En ja hoor bij de voet van de Alpe bij onze camping La Cascade zagen we onze ouders en ons zusje Yvonne weer. Er waren nog geen mobieltjes dus onderweg even een update geven was er niet bij. Voor hun was het in spanning wachten wachten en nog eens wachten. Volgens mijn pa waren we totaal op; holle oogjes, bleke koppies en een angstige blik naar die eerste bocht. Brrrrrrrrrrrrr
Even wat eten. Ik weet niet meer wat maar het hielp. Het was wel even zoeken naar de moraal. Natuurlijk gingen we ervoor! De klim was heet en zwaar, af en toe zagen we onze ouders, die reden met de auto stukjes mee omhoog. Of dat nu nog mag weet ik niet. Mijn broer en ik reden eigen “tempo” en worstelden naar boven. De aanmoedigingen voorkwamen dat wij afstapten maar ons eergevoel natuurlijk ook. Uiteindelijk ging het beter en kwamen we kort na elkaar boven. Ik heb geen idee meer hoe de tijd gescand werd maar we hadden het gehaald! Geen idee van tijd verder. Geen Polar , geen hartslagmeter, geen horloge, niks. Nog wel wat Isostar Citroen over… Oh ja, de organisatie gebruikte de bidons van het jaar daarvoor, dus als souvenir staat er Marmotte ’84 op Patronnée par Mavic. Gelukkig konden wij de fietsen bij ons pa op de Volvo zetten en daalden wij in onmetelijke luxe af naar camping La Cascade. Daar dronken wij bier; rookten een sigaar en werden wij als helden onthaald.

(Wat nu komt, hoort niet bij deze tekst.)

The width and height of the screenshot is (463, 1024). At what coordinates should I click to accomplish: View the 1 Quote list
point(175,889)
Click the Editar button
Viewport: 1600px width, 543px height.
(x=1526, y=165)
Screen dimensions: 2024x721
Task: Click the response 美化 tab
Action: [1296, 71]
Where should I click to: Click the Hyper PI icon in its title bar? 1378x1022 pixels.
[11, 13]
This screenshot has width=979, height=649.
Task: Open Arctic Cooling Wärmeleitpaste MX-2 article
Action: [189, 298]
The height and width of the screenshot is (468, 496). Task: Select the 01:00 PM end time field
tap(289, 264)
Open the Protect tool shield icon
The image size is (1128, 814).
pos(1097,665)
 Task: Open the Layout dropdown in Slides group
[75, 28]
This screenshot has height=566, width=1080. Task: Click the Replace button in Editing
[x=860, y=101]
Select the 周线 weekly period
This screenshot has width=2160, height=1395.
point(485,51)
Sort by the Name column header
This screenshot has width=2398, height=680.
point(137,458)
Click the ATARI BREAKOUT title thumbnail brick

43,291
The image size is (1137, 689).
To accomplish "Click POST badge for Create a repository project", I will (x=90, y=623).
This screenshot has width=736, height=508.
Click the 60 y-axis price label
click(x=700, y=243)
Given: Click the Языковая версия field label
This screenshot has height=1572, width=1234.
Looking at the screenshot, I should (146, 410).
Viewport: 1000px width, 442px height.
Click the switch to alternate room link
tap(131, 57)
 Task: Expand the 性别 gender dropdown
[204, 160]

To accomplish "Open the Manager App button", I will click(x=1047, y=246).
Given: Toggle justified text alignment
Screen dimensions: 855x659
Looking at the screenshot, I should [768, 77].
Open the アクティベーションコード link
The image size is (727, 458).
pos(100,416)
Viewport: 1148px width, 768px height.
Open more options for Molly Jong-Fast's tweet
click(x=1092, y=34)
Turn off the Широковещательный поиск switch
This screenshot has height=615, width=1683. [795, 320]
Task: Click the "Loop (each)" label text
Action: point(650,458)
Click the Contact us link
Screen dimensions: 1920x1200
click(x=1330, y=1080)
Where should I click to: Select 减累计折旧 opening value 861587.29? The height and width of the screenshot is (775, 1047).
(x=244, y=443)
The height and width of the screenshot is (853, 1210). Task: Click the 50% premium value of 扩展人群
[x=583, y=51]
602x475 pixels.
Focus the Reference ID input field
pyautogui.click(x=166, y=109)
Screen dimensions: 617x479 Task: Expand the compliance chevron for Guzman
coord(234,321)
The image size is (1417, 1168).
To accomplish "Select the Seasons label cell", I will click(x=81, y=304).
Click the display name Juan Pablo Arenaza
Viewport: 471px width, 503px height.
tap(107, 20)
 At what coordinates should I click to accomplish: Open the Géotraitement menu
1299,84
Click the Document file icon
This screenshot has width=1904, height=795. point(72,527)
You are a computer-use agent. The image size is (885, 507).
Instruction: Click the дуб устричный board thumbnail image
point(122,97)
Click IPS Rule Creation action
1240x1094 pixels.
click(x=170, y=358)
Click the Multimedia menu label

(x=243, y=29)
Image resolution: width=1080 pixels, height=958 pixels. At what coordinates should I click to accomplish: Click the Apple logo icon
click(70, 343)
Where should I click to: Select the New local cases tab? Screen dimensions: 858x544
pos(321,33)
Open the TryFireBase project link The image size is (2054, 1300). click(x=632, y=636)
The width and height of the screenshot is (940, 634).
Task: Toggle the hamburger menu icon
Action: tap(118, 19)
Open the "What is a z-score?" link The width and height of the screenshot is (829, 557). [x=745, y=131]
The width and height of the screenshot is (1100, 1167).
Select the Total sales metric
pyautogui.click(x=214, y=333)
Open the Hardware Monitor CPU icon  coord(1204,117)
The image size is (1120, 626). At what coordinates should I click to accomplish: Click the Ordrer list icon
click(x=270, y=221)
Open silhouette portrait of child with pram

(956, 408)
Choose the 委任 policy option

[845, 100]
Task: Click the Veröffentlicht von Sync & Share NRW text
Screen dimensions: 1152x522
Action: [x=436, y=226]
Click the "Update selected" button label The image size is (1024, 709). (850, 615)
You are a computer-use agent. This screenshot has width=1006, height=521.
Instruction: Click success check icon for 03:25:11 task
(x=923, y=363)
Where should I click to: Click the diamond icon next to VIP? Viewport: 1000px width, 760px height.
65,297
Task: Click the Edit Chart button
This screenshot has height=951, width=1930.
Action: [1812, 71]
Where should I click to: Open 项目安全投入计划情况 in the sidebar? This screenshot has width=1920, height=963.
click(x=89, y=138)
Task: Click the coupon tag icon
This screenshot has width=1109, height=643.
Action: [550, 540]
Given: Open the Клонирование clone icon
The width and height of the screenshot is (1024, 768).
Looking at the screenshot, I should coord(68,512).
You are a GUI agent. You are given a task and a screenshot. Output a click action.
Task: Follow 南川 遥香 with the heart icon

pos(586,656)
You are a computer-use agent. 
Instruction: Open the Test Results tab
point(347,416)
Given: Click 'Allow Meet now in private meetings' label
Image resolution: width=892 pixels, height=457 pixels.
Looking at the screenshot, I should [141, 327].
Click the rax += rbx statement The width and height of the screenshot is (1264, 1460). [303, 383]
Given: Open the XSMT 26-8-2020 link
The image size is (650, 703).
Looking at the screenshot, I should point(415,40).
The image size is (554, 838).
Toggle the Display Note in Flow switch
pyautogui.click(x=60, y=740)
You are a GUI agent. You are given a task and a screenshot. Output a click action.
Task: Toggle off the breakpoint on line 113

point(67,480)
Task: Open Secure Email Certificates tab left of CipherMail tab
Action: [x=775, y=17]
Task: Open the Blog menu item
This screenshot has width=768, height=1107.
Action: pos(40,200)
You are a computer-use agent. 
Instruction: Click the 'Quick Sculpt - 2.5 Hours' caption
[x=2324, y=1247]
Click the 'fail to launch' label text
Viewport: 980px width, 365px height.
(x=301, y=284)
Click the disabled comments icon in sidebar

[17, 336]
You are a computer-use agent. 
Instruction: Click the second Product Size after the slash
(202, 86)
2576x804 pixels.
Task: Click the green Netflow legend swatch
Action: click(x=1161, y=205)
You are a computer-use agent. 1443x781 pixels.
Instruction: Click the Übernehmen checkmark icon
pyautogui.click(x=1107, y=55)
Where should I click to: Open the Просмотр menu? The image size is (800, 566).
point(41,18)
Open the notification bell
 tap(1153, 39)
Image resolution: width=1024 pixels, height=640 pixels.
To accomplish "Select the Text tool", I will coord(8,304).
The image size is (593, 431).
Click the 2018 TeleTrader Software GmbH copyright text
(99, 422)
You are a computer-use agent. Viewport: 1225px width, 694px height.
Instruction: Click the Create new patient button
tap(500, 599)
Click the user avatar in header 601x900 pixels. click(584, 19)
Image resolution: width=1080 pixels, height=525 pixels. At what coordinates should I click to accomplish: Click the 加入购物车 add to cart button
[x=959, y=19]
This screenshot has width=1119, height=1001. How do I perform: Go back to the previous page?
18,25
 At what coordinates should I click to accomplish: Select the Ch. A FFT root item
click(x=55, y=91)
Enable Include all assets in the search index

Dit was dus in de beginjaren van La Marmotte, de Moeder van alle Cyclo’s.

De volgende dag weer omhoog om bij een of ander stoffig gebouw te kijken of we ook nog een medaille of zo zouden krijgen. Wat bleek. Wij hadden allebei La Marmotte d’Argent gehaald.

La Marmotte d’Argent

La Marmotte d’Argent

ZILVER!! Wow en nog een leuk certificaat erbij met de tijden erop; we waren dus allebei onder de 10 uur gebleven. Als apen zo trots verlieten wij het bergdorp.